The second part is devoted to the clinic of jouissance and also in this respect I must painfully acknowledge myself as wanting. In the first and the second edition of the book I adhered to the Lacanian -¡attention!- Lacanian not Lacan’s doxa of a distinction of three and only three clinical structures: neurosis, perversion and psychosis, which, according to the historical truth, is neither Freudian nor Lacanian. This tripod was easy to learn and easy to teach, with each one of its three legs linked respectively to a specific mechanism: repression, disavowal and foreclosure. This classification of permanent “clinical structures” is subservient to the discourse of medicine and of “psychopathology”, a word that was seldom used by Freud and Lacan to characterize human beings. What we find in our clinic, in all the subjects we hear in the analytic encounter, is that they show “subjective positions”, always fluctuating according to its rapport with the subjective position of the other in the dialogue, which is the essence of what we call transference.
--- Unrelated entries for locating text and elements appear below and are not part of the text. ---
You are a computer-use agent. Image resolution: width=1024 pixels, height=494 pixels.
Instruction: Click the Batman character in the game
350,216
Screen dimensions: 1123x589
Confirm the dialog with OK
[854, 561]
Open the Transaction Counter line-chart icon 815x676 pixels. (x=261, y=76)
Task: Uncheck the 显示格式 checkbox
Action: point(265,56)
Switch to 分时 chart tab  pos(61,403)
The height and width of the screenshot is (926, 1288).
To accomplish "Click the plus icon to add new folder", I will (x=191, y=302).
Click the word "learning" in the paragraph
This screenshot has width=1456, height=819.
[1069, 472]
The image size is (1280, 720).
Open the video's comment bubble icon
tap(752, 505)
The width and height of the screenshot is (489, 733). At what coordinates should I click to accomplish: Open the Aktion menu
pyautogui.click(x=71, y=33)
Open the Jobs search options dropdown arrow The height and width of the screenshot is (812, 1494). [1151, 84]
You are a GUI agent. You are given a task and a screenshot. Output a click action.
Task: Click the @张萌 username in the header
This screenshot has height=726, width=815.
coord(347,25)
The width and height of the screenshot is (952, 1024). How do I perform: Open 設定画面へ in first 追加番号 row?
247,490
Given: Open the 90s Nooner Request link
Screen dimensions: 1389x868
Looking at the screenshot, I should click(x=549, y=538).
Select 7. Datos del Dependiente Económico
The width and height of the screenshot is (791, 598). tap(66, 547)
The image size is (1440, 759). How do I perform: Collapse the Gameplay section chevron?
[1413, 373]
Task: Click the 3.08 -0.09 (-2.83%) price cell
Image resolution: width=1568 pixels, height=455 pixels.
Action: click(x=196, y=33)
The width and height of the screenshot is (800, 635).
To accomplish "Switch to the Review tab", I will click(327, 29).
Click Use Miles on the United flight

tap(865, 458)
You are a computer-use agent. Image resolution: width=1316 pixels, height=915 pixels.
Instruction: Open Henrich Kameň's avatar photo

As Ian Parker states in his recently published book Psychoanalysis, Clinic and Context (2019), he as much as myself, is reluctant and “agnostic” about the idea of frontiers with customs and definite lines between rigid “clinical structures”. Therefore, the three chapters about jouissance in neurosis, perversion and psychosis have to be reconsidered after the rejection of the aforementioned “tripod”. In every case the ethical analytic task consists in leading the analysand to speak, to decipher and to put in words the jouissance stuck in its symptoms.
Mine, as you can hear and see, is not a commercial billboard to promote the book as is now published, but an incentive to read it, to amend its flaws and to think again about this essential psychoanalytic concept, jouissance, that continues to be “the only ontic to which we can confess (avouer)”. ¡Listen!: “the only ontic”, not ontology, to which we can confess or avow”. Ontic, according to Heidegger (1929) is the opposite of ontology. It refers to the actual experience of the living and speaking being, the parlêtre. It is not a discourse about ‘being’ but a reference to what remains in the real, not susceptible to pass into the symbolic or in the imaginary registers. And “the only true ontic” for us is that of jouissance; therefore, our mission consists in opening the diaphragm of speech allowing jouissance to be verbalized.